How to maintain our youthful glow
As we age . . . we all try to accomplish that mission as gracefully as possible.
We exercise, we take vitamin C, we stop smoking, decrease our sugar intake, use sunblock every day, we have facials and peel, botox and even surgery.
But does all that really work?
Believe it or not . . . The body is actually "programmed" to die . . . with aging being the outcome of diverse and complex changes in normal biological functions. And as the body ages . . . we find that our DNA becomes damaged, we have a dysfunction of proteins and as I've spoken many times before . . . our communication within cells becomes impaired.

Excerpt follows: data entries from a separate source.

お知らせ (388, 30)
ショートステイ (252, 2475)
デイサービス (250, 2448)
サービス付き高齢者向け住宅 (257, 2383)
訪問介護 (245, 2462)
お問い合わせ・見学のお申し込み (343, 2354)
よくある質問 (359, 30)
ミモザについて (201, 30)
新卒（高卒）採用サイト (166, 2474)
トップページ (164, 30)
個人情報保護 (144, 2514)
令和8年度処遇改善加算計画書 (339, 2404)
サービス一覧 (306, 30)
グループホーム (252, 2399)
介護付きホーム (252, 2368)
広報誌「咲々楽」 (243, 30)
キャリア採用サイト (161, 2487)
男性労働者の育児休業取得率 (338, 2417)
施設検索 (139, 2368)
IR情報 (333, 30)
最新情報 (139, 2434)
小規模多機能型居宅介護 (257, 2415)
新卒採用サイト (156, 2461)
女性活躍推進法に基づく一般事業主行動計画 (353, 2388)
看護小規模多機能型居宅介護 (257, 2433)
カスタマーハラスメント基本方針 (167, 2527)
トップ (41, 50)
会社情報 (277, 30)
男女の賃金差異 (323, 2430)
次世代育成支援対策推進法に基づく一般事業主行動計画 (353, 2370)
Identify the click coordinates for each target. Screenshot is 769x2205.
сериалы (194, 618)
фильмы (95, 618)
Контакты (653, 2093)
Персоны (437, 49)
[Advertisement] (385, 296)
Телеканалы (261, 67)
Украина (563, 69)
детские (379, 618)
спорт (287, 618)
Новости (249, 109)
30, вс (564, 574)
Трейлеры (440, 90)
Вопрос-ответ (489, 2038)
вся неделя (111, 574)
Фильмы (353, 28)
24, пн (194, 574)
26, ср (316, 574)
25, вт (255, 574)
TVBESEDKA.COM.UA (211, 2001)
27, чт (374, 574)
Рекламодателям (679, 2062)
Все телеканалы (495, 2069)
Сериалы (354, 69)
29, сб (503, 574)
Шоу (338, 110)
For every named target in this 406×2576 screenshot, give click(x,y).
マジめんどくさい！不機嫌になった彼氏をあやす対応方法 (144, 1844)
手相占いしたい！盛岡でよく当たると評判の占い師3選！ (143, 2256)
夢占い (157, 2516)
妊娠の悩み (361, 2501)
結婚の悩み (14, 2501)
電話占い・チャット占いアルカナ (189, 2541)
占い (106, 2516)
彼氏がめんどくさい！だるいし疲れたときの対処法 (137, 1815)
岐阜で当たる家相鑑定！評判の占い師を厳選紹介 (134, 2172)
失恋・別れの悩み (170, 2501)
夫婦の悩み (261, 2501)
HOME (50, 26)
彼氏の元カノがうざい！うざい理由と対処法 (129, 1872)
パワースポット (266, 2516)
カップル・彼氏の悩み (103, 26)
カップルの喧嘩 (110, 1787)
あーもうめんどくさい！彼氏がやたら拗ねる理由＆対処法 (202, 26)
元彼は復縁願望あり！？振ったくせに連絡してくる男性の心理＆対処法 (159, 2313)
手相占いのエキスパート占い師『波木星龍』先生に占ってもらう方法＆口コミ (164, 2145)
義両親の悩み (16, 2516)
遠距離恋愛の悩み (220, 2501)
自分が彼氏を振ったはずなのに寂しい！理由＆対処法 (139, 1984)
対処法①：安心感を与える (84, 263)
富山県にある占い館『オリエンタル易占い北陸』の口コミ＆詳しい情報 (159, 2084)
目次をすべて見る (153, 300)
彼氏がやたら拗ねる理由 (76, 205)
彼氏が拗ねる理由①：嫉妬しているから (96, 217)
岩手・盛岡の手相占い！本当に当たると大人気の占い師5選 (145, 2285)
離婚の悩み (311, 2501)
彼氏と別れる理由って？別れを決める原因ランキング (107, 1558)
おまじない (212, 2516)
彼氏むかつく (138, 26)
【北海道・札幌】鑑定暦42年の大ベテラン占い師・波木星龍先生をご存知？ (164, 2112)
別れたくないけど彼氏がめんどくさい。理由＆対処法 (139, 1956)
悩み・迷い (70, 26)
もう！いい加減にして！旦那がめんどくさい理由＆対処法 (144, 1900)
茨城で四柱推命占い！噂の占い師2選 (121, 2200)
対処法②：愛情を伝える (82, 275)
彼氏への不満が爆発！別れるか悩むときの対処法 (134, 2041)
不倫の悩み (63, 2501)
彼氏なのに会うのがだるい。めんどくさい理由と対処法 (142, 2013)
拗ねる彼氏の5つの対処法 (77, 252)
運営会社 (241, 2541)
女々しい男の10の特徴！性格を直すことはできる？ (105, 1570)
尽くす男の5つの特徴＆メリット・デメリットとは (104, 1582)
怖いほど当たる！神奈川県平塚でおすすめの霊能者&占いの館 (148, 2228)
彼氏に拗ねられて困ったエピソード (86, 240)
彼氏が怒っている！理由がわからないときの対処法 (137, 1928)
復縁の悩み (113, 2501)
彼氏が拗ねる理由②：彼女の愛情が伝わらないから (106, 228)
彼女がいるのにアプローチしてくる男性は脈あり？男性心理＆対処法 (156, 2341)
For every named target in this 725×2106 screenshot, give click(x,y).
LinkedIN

So what is this really all about???
Well . . . yesterday we spoke of "chromosomes". So let's dig a little deeper and see how they affect our aging process.
Now . . . there's an element that's called "Telomere". And these "telomeres" are the caps at the end of each strand of DNA that protects our chromosomes . . . it's kind of like the plastic tip at the end of a shoelace, where it protects the end from fraying.
And without this protective cap . . . DNA strands become damaged and our cells can't do their job.
Are you with me so far???
Now, we also spoke about "stress" the other day and chronic stress such as untreated depression, social isolation, long-term unemployment and anxiety attacks accelerates premature aging by shortening DNA "telomeres".
You see . . . "stress" can speed-up the aging process by shortening the length of each DNA strand.
"Telomere" length, shortens as we age and the rate that the telomere shortens may be an indicator of the pace we will grow old. Lifestyle factors such as smoking, alcohol, lack of physical activity, obesity, stress and exposure to pollution can increase the rate of "telomere" shortening, which in turn puts you at a greater risk of illness and age related disease.
Short "telomeres" have also been associated with chronic diseases such as cardiovascular disease, Alzheimer's disease, Parkinson's disease, diabetes, cancer and depression.